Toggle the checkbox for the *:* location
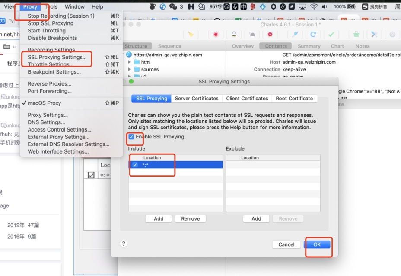(135, 165)
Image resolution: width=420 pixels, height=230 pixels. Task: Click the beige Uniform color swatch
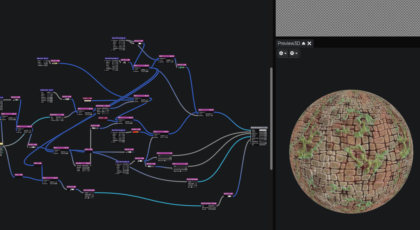click(x=87, y=101)
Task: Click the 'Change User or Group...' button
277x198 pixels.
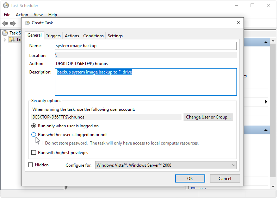Action: click(208, 117)

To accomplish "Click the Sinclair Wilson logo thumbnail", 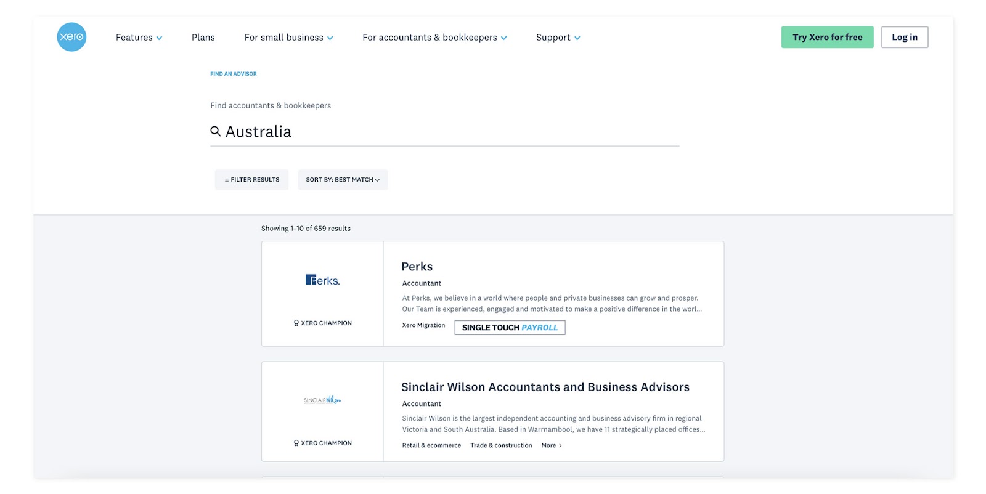I will (322, 400).
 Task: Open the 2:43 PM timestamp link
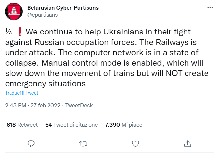(15, 106)
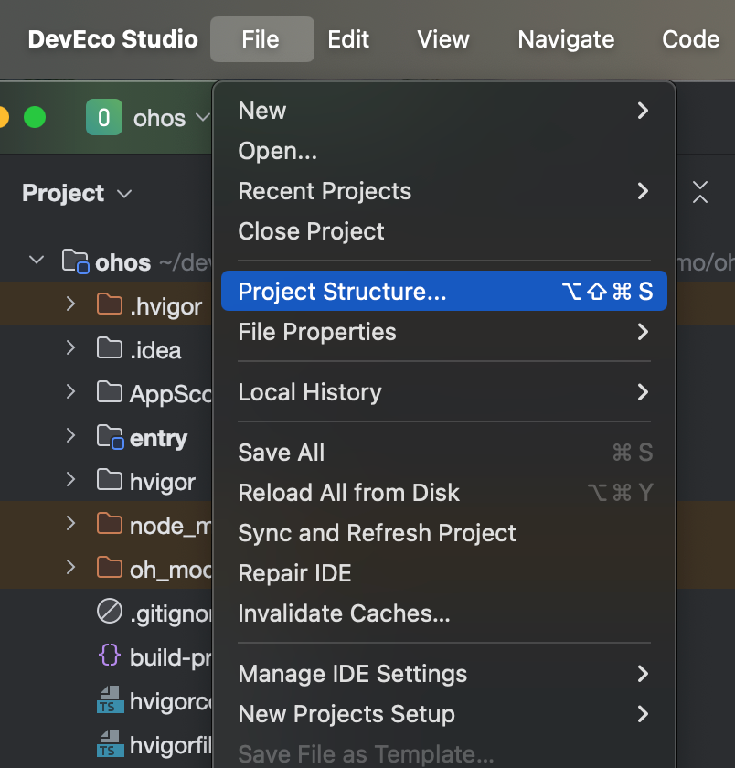
Task: Expand the .hvigor folder tree arrow
Action: coord(70,304)
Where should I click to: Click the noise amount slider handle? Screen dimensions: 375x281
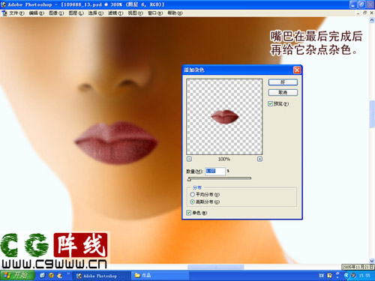pyautogui.click(x=189, y=179)
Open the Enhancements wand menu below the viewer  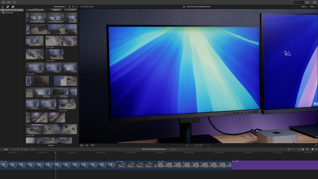pos(87,145)
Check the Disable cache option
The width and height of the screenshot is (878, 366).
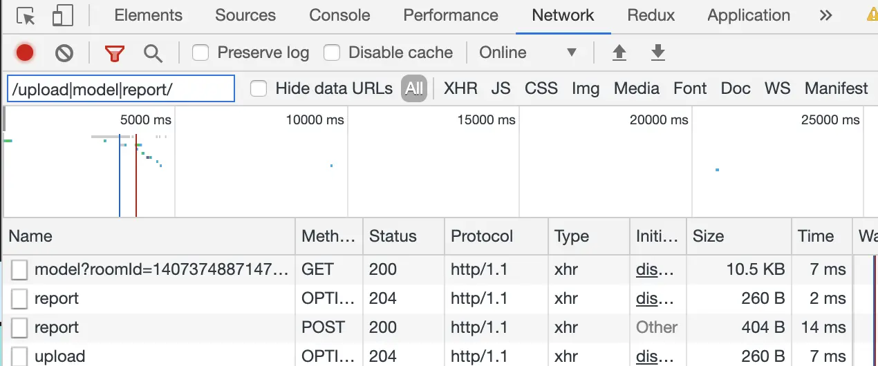[333, 52]
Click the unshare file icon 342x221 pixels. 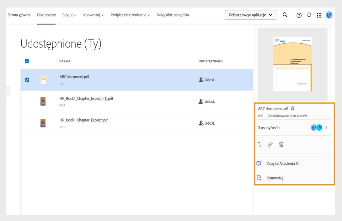259,144
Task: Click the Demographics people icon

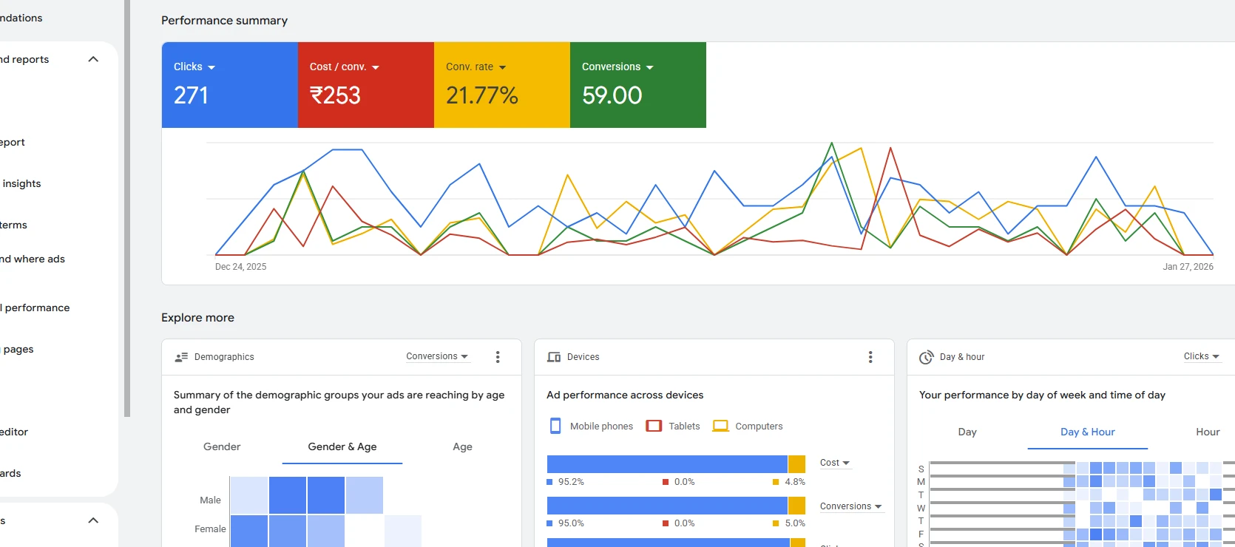Action: coord(181,357)
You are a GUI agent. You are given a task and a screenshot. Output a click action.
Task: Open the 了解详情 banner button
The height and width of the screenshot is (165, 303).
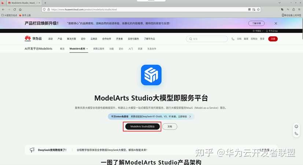click(256, 23)
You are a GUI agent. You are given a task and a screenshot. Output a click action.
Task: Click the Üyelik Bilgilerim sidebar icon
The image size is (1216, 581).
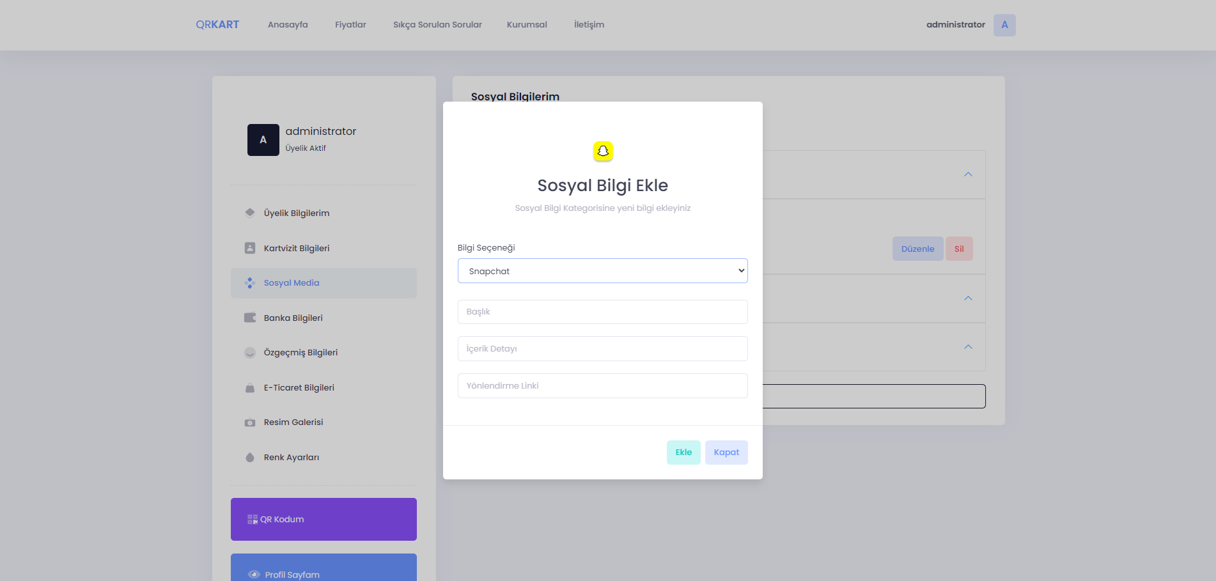250,213
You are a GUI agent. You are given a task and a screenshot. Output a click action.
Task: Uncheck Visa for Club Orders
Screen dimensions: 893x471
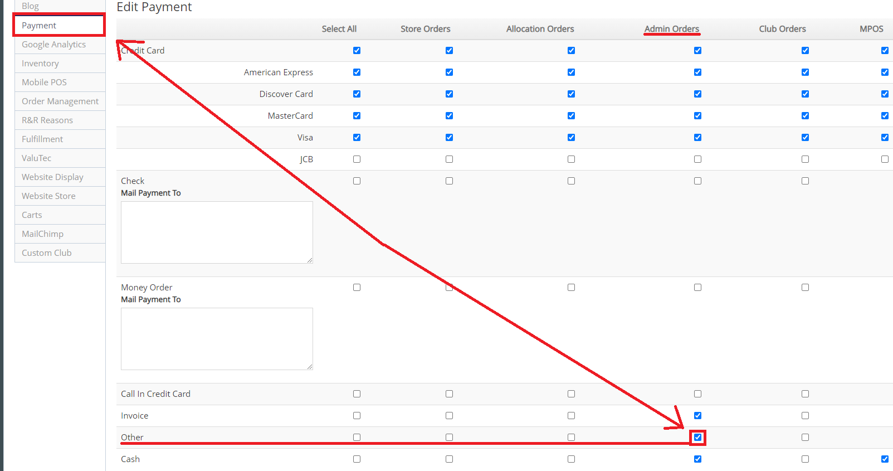point(805,138)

- **EXERCISE**:
Say how many lines of the material above include the word "button", giving the number alone.

- **FINISHED EXERCISE**:
2